Nestlé cuts landfill waste, but grows emissions and water use

Nestlé cuts landfill waste, but grows emissions and water use

Food and beverage giant Nestlé (NASDAQ: NESN) cut its water intensity by nearly 2 percent per ton of products -- although its overall water use grew -- and diverted 80 percent of its waste from landfills to animal feeding, composting and recycling, according to the company’s 2011 sustainability report released Tuesday.

The Swiss company behind many well-known brands, such as Lean Cuisine and Nesquik, also reduced its greenhouse gas emissions by 38 percent since 2008.

But for 2011, Nestlé reported an increase in its overall greenhouse gas emissions by 3.1 percent. The amount dropped, though, by nearly 7 percent when measured per ton of product. 

The Creating Shared Value report, named after Nestlé’s corporate and social responsibility strategy, highlighted the company’s achievements in the United States from 2010 to 2011 in the areas of sustainability, nutrition and community development.

Nestlé’s U.S. operations are made up of five businesses: Nestlé USA, Nestlé Purina PetCare Company, Nestlé Waters North America, Nestlé Nutrition and Nestlé Professional.

Heidi Paul, vice president of corporate affairs for Nestlé Waters North America, said the company’s green accomplishments were largely due to teamwork and cooperation between the different businesses.

“These efficiencies come through many systems, small and large,” Paul said. “By working together and learning from each other, we can go further and faster on this continuum.”

The company reduced its per product water use by 1.8 percent, from 2.04 cubic meters per ton of product in 2010 to 2.01 cubic meters in 2011. Overall annual water use, however, jumped by 11 percent due to Nestlé manufacturing more products.

The increase illustrates the challenge faced by many companies today -- how to remain sustainable while expanding operations.

For Nestlé, it’s about focusing on annual improvements, however incremental they might be.

“It's harder and harder to get the big wins,” Paul said. “It's a process of looking at year-and-year reductions.” 

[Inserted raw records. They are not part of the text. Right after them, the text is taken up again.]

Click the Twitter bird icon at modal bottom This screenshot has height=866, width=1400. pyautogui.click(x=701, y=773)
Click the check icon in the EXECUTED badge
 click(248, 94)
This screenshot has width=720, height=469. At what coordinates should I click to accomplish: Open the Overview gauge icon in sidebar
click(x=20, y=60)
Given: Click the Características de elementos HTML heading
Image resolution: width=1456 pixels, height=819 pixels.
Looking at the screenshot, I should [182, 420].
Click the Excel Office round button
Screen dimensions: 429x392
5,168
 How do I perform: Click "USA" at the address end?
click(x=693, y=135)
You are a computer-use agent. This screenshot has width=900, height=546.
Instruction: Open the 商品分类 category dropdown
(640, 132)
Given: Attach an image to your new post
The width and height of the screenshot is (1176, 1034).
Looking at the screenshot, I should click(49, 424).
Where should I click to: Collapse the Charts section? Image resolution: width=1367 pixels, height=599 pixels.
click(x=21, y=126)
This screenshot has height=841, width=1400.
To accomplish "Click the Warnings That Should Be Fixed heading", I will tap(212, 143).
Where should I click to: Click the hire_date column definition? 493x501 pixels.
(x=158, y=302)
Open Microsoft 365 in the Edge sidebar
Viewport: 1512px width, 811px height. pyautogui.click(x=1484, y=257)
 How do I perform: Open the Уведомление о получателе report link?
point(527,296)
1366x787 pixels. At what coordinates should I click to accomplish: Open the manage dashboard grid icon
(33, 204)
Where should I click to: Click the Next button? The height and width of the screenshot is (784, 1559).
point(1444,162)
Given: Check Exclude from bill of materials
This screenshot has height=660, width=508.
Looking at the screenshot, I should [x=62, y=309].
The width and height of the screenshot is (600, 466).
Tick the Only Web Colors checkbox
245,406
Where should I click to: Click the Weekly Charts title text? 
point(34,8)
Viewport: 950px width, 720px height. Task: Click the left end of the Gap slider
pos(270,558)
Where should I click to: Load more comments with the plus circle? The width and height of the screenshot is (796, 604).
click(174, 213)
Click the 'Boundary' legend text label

Photo of water provided by Tischenko Irina via Shutterstock

Nestlé did cut its annual water use in a few areas. At its wet pet food plants, the company reduced its consumption by more than 46 million gallons in 2010 while maintaining a similar production volume. And at a factory in Madison, Fla., Nestlé used wastewater to irrigate neighboring farms, potentially saving 55 million gallons of water from being withdrawn from the local aquifer.

The company also made gains as part of its Zero Waste to Landfill Initiative, diverting 80 percent of total waste from landfill to other uses, up from 74 percent in 2010.

Nestlé is working to hard to revamp its image after drawing heavy criticism from environmental activists in 2010 over its purchases of palm oil for use in KitKat chocolate bars and other products. Activists launched scathing social media campaigns against Nestlé, accusing the company of contributing to the destruction of rain forests in Indonesia.

The sustainability report also highlighted Nestlé’s social responsibility efforts, including the launch of Recycle-Bowl, the first nationwide recycling competition for school kids. Nestlé Waters North America was also recognized by AmeriCares for donating more than one million bottles of water to survivors of disasters in the U.S. in 2011.

The Creating Shared Value concept, developed in 2008, is based on the notion that for a business to prosper, it must be of value to its consumers, shareholders and the community.

“It’s recognizing that our stakeholders need to see value for Nestlé’s operations,” Paul said. “We try to show that value in many ways, both how we operate and what we stand for.” 

The company recently received the stamp of approval for the transparency of its 2011 report. As Nestlé’s vice president and global head of public affairs Janet Voute wrote in a recent GreenBiz column, Nestlé received an A + in April from the Global Reporting Initiative (GRI) for the quality of the report.

The company is the first to reach this level for a global food and beverage sustainability report.